1978–79 All-Ireland Senior Club Football Championship
- Teams: 33
- Champions: Nemo Rangers (2nd title) Brian Murphy (captain)
- Runners-up: Scotstown Cormac Morgan (captain)

= 1978–79 All-Ireland Senior Club Football Championship =

All-Ireland Senior Club Football Championship

The 1978–79 All-Ireland Senior Club Football Championship was the ninth staging of the All-Ireland Senior Club Football Championship since its establishment by the Gaelic Athletic Association in 1970-71.

Thomond College were the defending champions, however, they failed to qualify after being between in the Limerick County Championship.

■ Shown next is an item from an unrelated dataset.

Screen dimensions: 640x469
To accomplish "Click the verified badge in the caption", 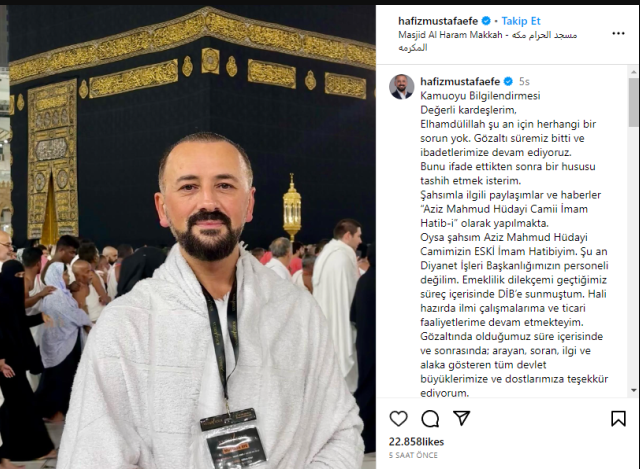I will pyautogui.click(x=508, y=81).
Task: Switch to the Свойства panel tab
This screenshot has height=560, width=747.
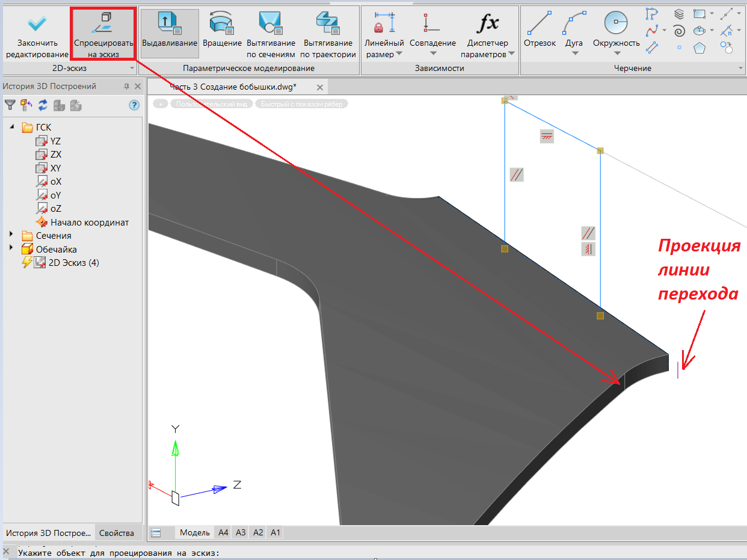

On 17 March 1979, Nemo Rangers won the championship following a 2-09 to 1-03 defeat of Scotstown in the All-Ireland final at Croke Park. It was their second championship title overall and their first title since 1973.

==Statistics==
===Miscellaneous===

- Walsh Island won the Leinster Club SFC for the first time.
- Nemo Rangers became the first team to win four Munster Club SFC titles.
- Scotstown won the Ulster Club SFC for the first time. They were also the first team from Monaghan to win the provincial title.
- Jim McCabe became the first Ulster player to top the scoring charts for a club football season.